WeedCube: Proximal hyperspectral image dataset of crops and weeds for machine learning applications

Data Brief. 2024 Aug 13:56:110837. doi: 10.1016/j.dib.2024.110837. eCollection 2024 Oct.

Abstract

WeedCube dataset consists of hyperspectral images of three crops (canola, soybean, and sugarbeet) and four invasive weeds species (kochia, common waterhemp, redroot pigweed, and common ragweed). Plants were grown in two separate greenhouses and plant canopies were captured from a top-down camera angle. A push-broom hyperspectral sensor in the visible near infrared region of 400-1000 nm was used for data collection. The dataset includes 160 calibrated images. The number of images can be further increased by selection of smaller region of interests (ROIs).
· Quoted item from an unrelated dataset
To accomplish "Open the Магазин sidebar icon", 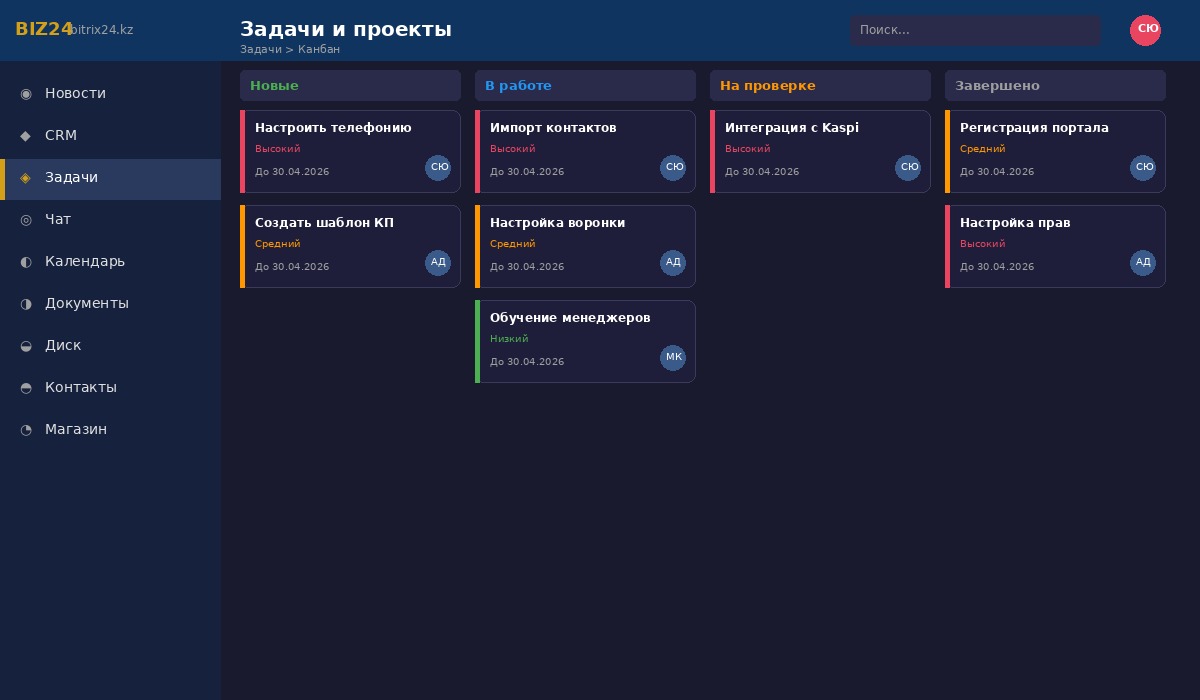I will point(26,429).
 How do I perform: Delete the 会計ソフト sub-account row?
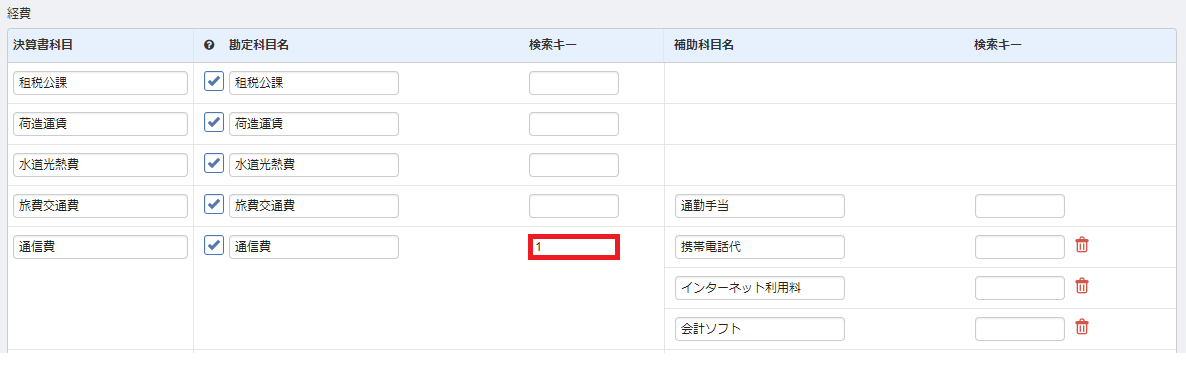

Dataset is supplemented by Jupyter Notebook scripts that help in data augmentation, spectral pre-processing, ROI selection for points and images, and data visualization. The primary purpose of this dataset is to support weed classification or identification studies by enhancing existing training datasets and validating the generalization capabilities of existing models. Owing to the three-dimensional (3D) nature of hyperspectral images, this dataset can also be utilized by researchers and educators across various domains for the development and testing of deep learning algorithms, the creation of automated data processing pipelines effective for 3D data, the development of tools for 3D data visualization, the creation of innovative solutions for data compression, and addressing system memory issues associated with high-dimensional data.

Keywords: Crop; Deep learning; Hyperspectral imaging; Machine learning; Precision agriculture; Weed.